Gratification is not a sin. We ENJOY life. And, should we become a sacrifice to the cause of society, like Isaac for his dad's love of God? Not really, unless you are a soldier with hope of not being shot.
I can tell you the society will take us at our own word and we will struggle at our chosen level, while we have misunderstood the purpose of being a mercenary of virtue, or that of our own satisfaction. There is room for a bit of this and a bit of that.
Pure self-gift is not the way to live, though some people become generous to a fault and interfere with everyone else’s life in order to streamline their own virtues. I'd say bugger off, because this distort the meaning of life which is rather difficult since there is none — to suit their own righteousness.
Helping others through our social dedication is fine, don’t get me wrong. We all should do it, without giving up our own desires, and when there are difficult choices, we've got to make a choice. Career or family? My own parents did both together and we all had a good time until war spoiled it.
Of all the modern people on this planet who understand — through their very structured language — the role of an organised social construct, the Germans are up there with the best. Nietzsche, Marx, Engels, etc, bring to us the concept of social constructs in which the people are in charge of their own destiny, personally and as a group. There were a few scares along the way: the rise of Queen Victoria’s cousin, the Kaiser and that of Hitler to mention the more important ones...
It appears to me, this little undergraduate at a Catholic University has not understood a single idea he has been taught (if he were taught any) except he managed to grasp onto the word “virtue” like one catches a reed to escape flood waters.
Sorry, my apologies. I should not belittle the guy who is doing his best to justify his delusions. But again, he is one of them "persons” (people) who seems to “forget” the women in humans.
Life is not a gift. Our life does happen accidentally like the birth of a littler of dogs — and us being one of them puppies. We might choose to see life "as a gift" though. There were of course some social structures that led to our existence, like “love”, coitus, marriages, registration, census, status of our parents, class, joys and merriment, dedication to various causes and ultimately our own pains in old age. This does not mean that we can be mean to people. To the contrary we should cherish our family connection, our parents, grand parents and siblings with whom we develop our own identity — and our neighbours, if they’re nice.

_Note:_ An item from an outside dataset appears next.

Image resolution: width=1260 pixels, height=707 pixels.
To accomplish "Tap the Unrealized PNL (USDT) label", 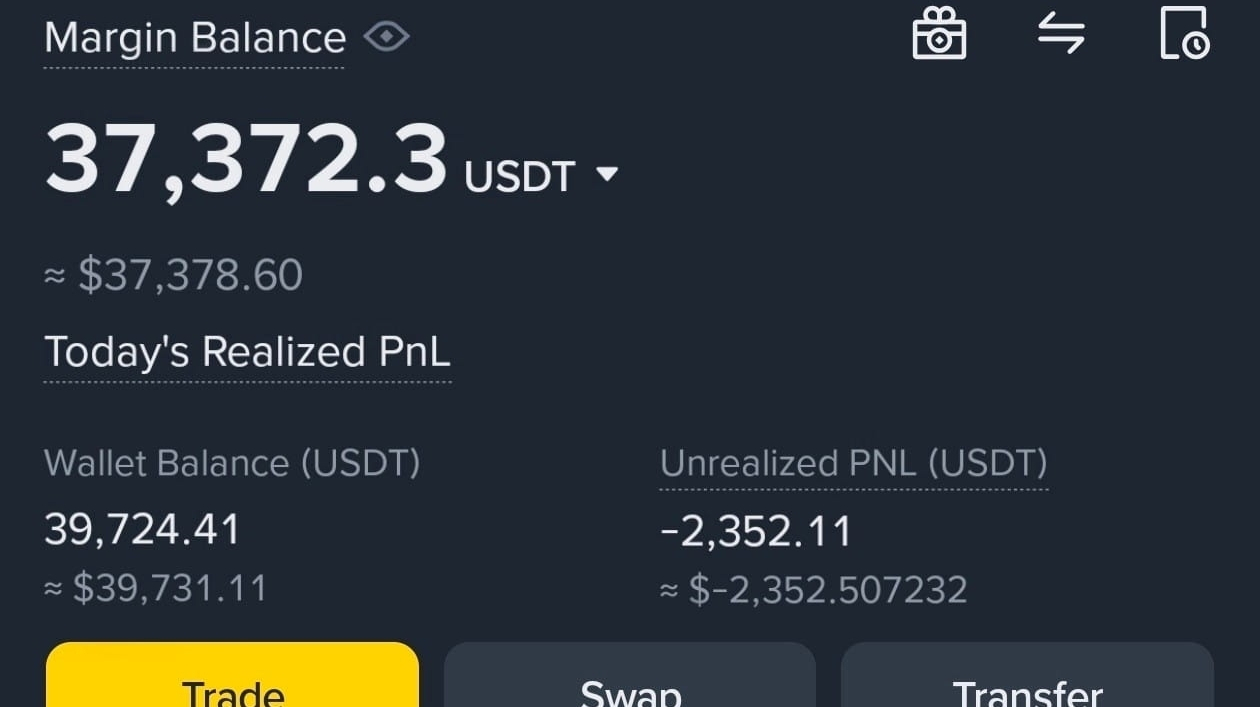I will (x=854, y=463).
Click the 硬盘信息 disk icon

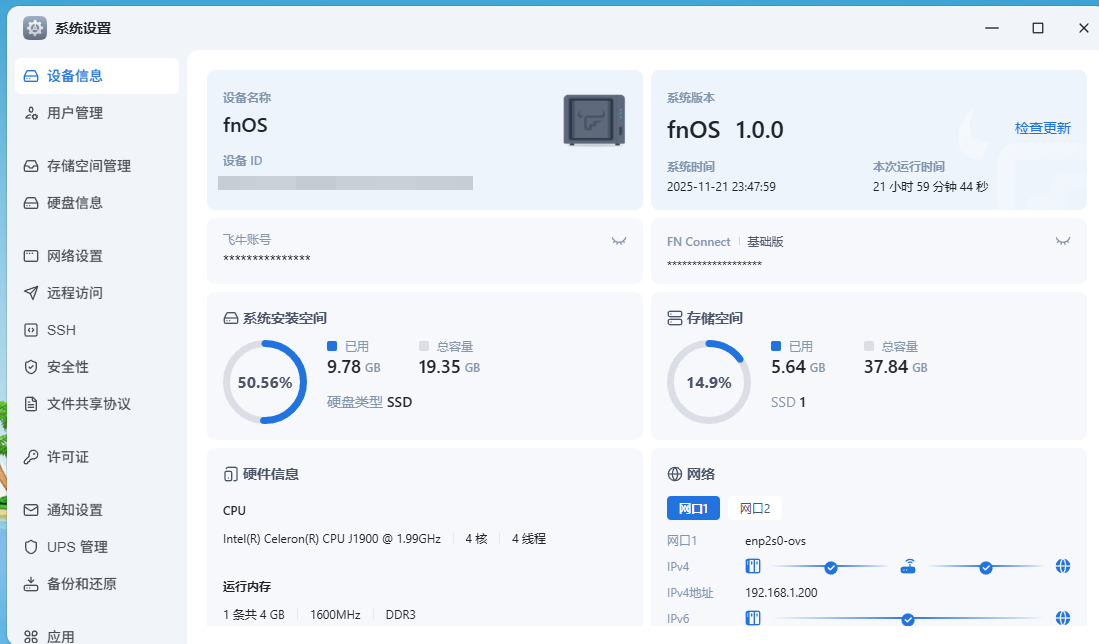click(31, 203)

We also had to deal in our own ways with deceitful people along the way. They seem to accumulate and concentrate in the “higher” echelons, where we meet politicians, Lords and Royals who perform like monkeys for appearance fees (their yearly allowances) that are lauded in our magazines — because "they are pretty" and are the summit of prettiness, with specialised epilation — especially the young ones. Ugly royals? Give us a break...
What has Nietzsche got to do with this? How do we open the lines of communications between the low life of the down-trodden with the upper class — that “charitable” ruling class that basically hate your democratic guts? As defined by someone: "they support and assist each other in view of the democratic flightiness of the masses they detest…” Comprende?
Illuminate your brains! It’s wrong to assume that everyone comes from the same mould — or want to fit in one. Statistics, polls and proportions soon fix this erroneous idea.
Some of us will appropriate power and make sure the others know this. Can we ignore the powerful? They hope so, as you become the gift-giver to the poor sods and they enrich themselves while being able to give more charity than you can give in a lifetime. They have a chauffeur. You have an old bicycle with flat tyres.
It’s a bit Christian, isn’t it… The Emperors amass the loot while you fuck around in the sandals of the generosity of life.
Casey Chalk's essay is poor, ill-conceived and not worth of criticism. Poor me. I just did.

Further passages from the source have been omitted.